[EXERCISE]
Working through the entries below, find how many lines include the string "computer"; give only that number.

Stored data
---------------

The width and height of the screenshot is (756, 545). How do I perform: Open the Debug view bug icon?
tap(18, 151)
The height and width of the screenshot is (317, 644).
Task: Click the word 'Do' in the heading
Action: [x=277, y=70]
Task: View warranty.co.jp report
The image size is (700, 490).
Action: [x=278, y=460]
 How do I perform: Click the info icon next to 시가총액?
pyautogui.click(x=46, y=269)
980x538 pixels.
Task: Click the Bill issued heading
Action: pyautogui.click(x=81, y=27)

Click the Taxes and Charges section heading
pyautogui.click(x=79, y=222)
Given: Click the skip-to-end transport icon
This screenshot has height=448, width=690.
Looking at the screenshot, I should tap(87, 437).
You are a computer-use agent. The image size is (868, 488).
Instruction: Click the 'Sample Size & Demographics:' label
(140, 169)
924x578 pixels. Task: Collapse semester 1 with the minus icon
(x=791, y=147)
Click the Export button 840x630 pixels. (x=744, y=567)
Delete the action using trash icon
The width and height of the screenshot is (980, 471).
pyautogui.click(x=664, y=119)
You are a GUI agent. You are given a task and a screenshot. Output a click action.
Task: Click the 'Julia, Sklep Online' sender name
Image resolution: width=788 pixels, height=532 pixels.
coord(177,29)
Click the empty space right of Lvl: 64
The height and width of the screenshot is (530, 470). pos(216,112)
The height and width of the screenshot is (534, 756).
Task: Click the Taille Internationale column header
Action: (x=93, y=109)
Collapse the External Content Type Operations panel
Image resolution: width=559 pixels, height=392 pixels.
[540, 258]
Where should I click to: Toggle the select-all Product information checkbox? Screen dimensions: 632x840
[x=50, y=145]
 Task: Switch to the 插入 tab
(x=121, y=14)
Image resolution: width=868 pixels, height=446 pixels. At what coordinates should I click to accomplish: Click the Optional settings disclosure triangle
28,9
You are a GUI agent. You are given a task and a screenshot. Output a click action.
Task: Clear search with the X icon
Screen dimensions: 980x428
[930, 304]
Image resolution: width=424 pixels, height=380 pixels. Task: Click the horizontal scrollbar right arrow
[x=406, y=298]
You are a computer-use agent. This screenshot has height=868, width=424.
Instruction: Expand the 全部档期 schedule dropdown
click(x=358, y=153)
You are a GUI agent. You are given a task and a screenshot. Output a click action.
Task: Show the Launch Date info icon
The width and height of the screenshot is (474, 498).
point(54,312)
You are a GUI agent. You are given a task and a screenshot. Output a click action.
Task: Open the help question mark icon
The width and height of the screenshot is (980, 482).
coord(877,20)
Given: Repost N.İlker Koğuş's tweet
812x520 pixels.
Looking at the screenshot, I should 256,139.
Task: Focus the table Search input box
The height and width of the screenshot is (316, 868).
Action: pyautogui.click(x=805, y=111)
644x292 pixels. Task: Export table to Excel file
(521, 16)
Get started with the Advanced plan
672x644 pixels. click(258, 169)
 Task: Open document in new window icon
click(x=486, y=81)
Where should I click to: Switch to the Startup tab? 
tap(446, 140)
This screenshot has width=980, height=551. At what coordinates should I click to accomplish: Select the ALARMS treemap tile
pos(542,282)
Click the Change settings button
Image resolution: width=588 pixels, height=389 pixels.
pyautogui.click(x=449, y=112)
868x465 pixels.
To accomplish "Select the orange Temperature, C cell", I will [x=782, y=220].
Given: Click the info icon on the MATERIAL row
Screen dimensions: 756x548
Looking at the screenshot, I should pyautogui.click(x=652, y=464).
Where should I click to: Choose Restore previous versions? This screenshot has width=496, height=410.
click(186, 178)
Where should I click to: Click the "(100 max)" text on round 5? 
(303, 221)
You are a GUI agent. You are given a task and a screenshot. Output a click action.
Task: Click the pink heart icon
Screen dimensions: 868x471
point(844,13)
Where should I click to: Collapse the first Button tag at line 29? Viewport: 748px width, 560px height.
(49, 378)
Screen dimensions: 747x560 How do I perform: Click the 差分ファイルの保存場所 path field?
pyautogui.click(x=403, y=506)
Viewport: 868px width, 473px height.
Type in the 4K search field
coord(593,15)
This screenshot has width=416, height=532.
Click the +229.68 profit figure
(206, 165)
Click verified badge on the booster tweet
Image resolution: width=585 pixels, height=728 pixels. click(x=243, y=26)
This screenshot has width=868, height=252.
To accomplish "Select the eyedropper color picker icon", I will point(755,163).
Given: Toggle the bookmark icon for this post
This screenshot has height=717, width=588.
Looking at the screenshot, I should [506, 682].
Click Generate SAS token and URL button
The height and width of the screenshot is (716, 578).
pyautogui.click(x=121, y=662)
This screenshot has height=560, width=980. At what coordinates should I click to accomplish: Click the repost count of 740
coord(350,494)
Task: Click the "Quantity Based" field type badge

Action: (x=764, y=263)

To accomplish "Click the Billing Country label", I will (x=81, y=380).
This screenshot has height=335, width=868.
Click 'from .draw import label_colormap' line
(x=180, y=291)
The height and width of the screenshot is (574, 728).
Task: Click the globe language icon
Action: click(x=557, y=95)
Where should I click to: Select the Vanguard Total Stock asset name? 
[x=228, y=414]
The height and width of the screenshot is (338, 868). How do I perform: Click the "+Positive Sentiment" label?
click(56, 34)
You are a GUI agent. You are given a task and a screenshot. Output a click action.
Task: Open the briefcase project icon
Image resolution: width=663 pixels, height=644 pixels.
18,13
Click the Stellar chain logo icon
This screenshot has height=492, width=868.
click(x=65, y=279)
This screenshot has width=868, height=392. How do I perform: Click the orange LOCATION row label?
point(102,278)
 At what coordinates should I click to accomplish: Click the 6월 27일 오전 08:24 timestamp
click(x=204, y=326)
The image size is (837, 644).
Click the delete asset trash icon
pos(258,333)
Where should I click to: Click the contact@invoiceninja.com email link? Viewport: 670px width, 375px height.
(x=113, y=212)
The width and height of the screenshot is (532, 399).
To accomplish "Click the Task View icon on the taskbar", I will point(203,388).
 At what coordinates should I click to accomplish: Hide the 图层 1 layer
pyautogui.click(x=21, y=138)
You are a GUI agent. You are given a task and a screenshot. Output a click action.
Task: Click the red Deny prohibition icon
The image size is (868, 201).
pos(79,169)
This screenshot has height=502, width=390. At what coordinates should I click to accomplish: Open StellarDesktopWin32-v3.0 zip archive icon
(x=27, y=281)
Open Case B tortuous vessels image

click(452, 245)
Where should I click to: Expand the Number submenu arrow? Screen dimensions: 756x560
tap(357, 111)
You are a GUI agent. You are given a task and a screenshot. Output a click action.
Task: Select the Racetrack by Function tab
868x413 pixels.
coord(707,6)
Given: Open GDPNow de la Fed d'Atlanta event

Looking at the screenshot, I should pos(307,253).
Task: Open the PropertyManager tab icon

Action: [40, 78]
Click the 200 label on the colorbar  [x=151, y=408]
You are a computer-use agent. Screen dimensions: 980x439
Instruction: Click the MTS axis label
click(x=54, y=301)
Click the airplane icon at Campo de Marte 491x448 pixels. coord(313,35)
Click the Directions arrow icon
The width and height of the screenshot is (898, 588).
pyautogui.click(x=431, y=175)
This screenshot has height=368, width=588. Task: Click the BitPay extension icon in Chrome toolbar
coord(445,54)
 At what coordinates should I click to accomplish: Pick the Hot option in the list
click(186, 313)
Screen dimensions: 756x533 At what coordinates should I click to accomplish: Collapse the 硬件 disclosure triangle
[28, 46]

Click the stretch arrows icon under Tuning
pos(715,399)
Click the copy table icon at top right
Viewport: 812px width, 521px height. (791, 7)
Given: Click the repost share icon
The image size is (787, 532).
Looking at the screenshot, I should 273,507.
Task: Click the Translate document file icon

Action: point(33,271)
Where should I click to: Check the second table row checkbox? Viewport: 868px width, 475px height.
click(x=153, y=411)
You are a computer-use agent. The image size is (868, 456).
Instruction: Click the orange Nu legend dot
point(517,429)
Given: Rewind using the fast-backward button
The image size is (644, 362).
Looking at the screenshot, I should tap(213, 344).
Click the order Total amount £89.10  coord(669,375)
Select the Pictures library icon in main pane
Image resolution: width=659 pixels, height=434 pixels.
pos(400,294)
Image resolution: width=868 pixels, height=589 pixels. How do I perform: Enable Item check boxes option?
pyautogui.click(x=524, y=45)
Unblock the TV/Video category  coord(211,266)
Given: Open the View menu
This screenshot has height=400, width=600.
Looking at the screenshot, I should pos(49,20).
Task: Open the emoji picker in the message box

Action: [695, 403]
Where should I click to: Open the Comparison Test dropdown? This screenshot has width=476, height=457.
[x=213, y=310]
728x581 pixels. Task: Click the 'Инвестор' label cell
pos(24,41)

---------------

[OUTPUT FOR THIS TASK]
4